* **DOCUMENT SEGMENT**:

====

Corporate Governance

The Procter & Gamble Company Board of Directors Corporate Governance Guidelines

  1. Board Purpose and Responsibilities. The Board represents and acts on behalf of all shareholders of the Company. The Board is responsible for establishing, and helping the Company achieve, business and organizational objectives through oversight, review and counsel. The Board also:
    1. approves and monitors critical business and financial strategies of the Company;
    2. assesses major risks facing the Company, and options for their mitigation;
    3. approves and monitors major corporate actions;
    4. oversees processes designed to ensure the Company's, and Company employees', compliance with applicable laws and regulations and the Company's Worldwide Business Conduct Manual;
    5. oversees processes designed to ensure the accuracy and completeness of the Company's financial statements;
    6. monitors the effectiveness of the Company's internal controls;
    7. selects, evaluates and sets appropriate compensation for the Company's Chief Executive;
    8. oversees succession planning for the Chief Executive position;
    9. reviews the recommendations of Company management for, and elects, the Company's principal officers; and
    10. oversees the compensation of the Company's principal officers elected by the Board.

  2. Board Size, Composition and Qualifications.
    1. Size. As required by the Company's Regulations, the Board will be comprised of between ten (10) and fifteen (15) members.

====

* **MATERIAL**:
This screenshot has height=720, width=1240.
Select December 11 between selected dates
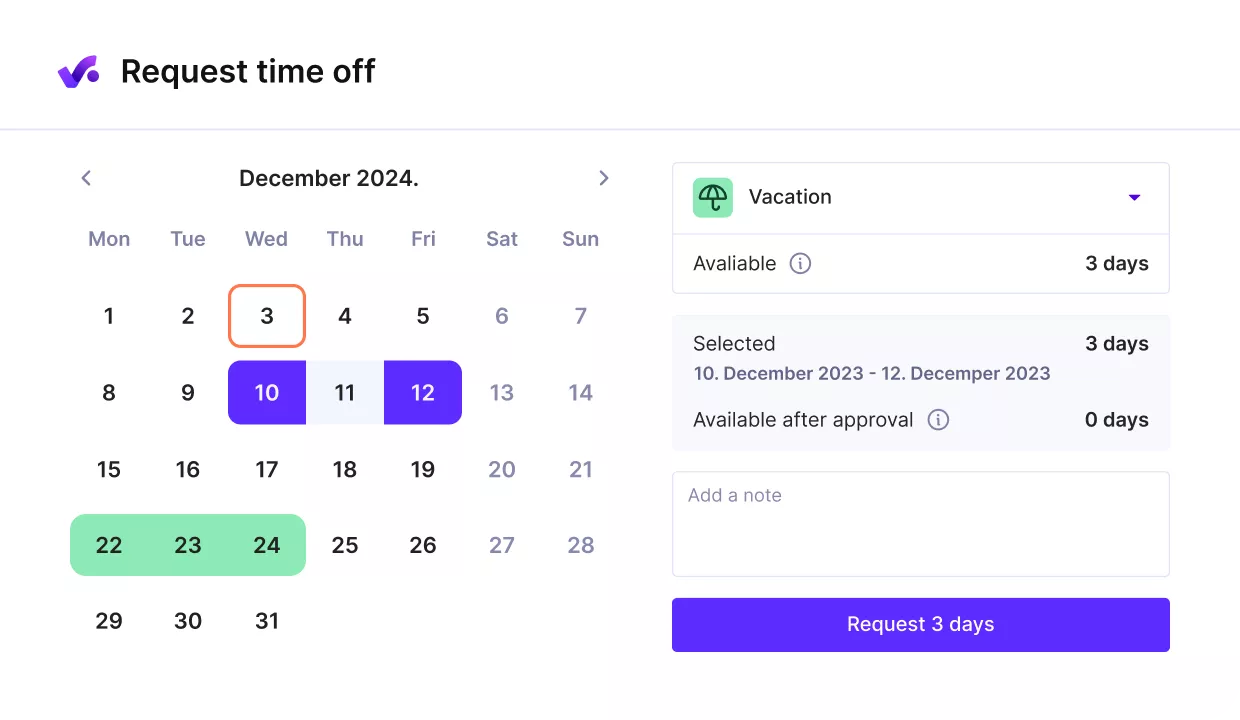[345, 393]
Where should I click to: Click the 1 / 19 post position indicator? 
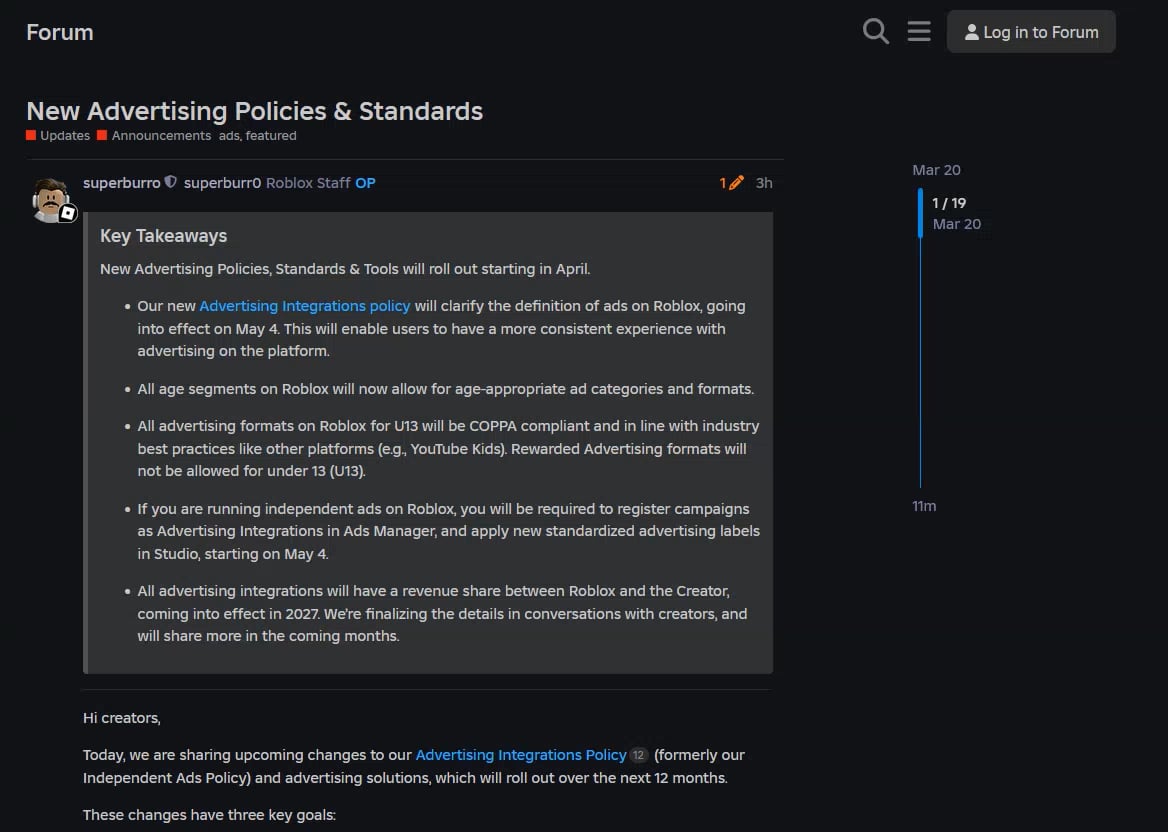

====

Answer these questions from the Procter & Gamble governance guidelines:
(a) On whose behalf does the Board act?
(b) Which position's succession planning does the Board oversee?
(c) How many members must the Board have?
The listing has no connection to the governance guidelines.

* **THE RESULT**:
(a) All shareholders of the Company.
(b) The Chief Executive position.
(c) Between ten and fifteen.